My publisher called with the good news a few days later. Roger had taken the time to read the galleys and provide a few words of praise. So they were ditching the original cover design and coming up with something new so they could print what Roger had to say. I was overjoyed, naturally, but a tad bit worried: Would this last-minute redesign be a problem?
“You don’t understand,” my publisher told me in the tone of someone explaining something as basic as gravity to a small child. “You’ve got the freakin’ holy grail of blurbs here! This is Roger Ebert!”
Yes, it was Roger. The same guy I emailed last Christmas, to tell him that, yes, I had lit another candle for him. And one for me.
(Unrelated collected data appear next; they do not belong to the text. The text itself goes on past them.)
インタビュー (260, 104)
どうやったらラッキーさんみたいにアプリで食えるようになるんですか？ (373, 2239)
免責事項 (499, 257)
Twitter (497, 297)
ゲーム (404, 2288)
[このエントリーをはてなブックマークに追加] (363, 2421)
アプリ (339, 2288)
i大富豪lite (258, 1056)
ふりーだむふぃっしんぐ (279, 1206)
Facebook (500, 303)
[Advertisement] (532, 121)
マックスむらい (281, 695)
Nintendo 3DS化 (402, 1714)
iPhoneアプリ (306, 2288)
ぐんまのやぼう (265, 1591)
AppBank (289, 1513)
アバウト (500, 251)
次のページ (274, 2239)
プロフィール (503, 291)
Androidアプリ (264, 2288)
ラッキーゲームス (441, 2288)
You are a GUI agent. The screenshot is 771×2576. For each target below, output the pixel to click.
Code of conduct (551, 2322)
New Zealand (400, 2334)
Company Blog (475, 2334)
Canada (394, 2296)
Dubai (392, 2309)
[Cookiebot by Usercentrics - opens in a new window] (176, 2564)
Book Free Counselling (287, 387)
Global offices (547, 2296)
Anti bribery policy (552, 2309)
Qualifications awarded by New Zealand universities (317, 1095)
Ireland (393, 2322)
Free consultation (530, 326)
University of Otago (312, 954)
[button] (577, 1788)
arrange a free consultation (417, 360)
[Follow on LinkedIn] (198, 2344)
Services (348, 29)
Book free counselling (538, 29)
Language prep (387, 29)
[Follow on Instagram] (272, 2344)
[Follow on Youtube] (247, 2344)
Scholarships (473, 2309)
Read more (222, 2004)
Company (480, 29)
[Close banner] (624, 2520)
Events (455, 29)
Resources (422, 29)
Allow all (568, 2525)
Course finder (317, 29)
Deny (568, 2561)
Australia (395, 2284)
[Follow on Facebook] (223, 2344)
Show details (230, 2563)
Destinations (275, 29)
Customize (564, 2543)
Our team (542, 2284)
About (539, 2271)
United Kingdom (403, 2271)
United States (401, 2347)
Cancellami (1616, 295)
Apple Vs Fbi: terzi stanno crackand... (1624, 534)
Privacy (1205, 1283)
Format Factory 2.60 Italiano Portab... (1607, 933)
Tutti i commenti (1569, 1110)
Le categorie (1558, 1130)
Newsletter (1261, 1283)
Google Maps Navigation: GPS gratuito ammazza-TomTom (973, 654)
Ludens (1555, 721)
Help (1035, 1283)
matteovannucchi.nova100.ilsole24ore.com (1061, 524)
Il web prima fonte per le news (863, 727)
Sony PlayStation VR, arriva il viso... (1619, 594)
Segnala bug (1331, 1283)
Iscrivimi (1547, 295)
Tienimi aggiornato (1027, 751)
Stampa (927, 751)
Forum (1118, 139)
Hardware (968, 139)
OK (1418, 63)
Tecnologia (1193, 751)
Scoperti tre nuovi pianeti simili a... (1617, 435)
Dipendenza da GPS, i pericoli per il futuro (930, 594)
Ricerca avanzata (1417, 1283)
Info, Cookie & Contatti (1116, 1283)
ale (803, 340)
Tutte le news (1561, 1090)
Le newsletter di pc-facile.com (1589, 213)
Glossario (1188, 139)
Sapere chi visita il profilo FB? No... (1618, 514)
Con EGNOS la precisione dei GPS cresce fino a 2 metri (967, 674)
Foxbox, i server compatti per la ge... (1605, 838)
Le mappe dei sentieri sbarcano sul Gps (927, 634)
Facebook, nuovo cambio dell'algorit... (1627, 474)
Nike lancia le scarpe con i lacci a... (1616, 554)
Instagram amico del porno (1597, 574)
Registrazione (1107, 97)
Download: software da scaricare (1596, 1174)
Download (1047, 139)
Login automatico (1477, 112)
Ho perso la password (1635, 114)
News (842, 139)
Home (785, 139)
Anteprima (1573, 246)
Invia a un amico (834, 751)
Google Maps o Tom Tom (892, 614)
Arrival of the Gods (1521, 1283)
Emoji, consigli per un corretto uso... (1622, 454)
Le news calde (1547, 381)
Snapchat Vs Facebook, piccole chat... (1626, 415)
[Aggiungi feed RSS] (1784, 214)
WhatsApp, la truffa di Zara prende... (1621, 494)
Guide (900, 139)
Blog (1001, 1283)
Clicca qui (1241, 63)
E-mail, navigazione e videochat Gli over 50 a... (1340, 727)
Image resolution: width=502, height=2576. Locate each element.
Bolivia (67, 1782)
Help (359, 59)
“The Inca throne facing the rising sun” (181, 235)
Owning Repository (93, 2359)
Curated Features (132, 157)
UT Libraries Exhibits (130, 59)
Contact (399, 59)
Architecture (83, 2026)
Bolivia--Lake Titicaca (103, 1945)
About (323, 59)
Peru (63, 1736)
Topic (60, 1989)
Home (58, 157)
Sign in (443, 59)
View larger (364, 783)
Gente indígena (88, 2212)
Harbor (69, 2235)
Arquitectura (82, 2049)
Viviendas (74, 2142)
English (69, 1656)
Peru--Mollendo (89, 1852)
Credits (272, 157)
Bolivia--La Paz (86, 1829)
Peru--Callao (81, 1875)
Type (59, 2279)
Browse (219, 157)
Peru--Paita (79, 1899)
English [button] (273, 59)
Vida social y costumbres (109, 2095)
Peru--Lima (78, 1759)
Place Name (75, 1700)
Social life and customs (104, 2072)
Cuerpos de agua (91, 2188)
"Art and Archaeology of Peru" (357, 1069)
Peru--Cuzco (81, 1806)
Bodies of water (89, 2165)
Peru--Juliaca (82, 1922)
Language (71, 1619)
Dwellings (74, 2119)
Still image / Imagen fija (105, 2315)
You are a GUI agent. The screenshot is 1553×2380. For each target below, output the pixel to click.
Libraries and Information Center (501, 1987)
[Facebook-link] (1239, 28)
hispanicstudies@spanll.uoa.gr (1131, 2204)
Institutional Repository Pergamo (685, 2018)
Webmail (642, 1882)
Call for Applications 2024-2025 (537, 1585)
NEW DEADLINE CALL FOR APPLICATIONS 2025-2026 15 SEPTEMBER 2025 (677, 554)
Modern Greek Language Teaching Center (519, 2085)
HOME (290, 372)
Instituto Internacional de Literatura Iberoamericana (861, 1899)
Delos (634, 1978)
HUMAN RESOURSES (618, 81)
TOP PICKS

His succinct response: “Stayin’ alive!”
A confession: Each time Roger referred to me in print as a fellow critic — or, better still, as a friend — I felt deliriously, unreasonably happy, as though I had been allowed inside an inner circle. And when he included me in the list of film critics whose childhood homes he wanted to feature in a photo slideshow, I was not merely honored, I felt blessed. Right now, I feel as devastated I did the day Francois Truffaut died.
But I’m still a little peeved: Geez, Roger, did you really have to cut back by this much?